The 2023 Cohort
Growth at Whetcode Supply runs a cohort study each year: take everyone who registered during one calendar year, follow them for twelve months, and see how many were still buying at the end. The 2023 cohort is next, and the study starts from the roll — the people in it, in the order they joined, so the first-registered is followed longest.
Registration dates are stored as text like 2023-04-27, not as a year on its own, so the cohort has to be picked out of the full-date column.
customers — one row per registered customer. city is the city given at signup and signup_date is the day they registered, written year-month-day.

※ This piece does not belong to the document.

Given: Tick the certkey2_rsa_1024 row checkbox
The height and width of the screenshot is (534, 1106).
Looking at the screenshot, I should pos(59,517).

| id | name | city | signup_date |
|---|---|---|---|
| 1 | Priya Nair | Austin | 2022-01-15 |
| 2 | Tom Becker | Berlin | 2022-03-02 |
| 3 | Sofia Rossi | Milan | 2022-05-19 |
| 4 | Liam OConnor | Dublin | 2023-01-08 |
| 5 | Wei Zhang | Austin | 2023-04-27 |
The table already exists in the database — there is nothing to create or load.
Task: Write a query returning two columns, name and signup_date, one row per customer who registered anywhere in the 2023 calendar year, earliest registration first. Return signup_date exactly as stored, in year-month-day text. No two customers registered on the same day, so the sequence is fully determined.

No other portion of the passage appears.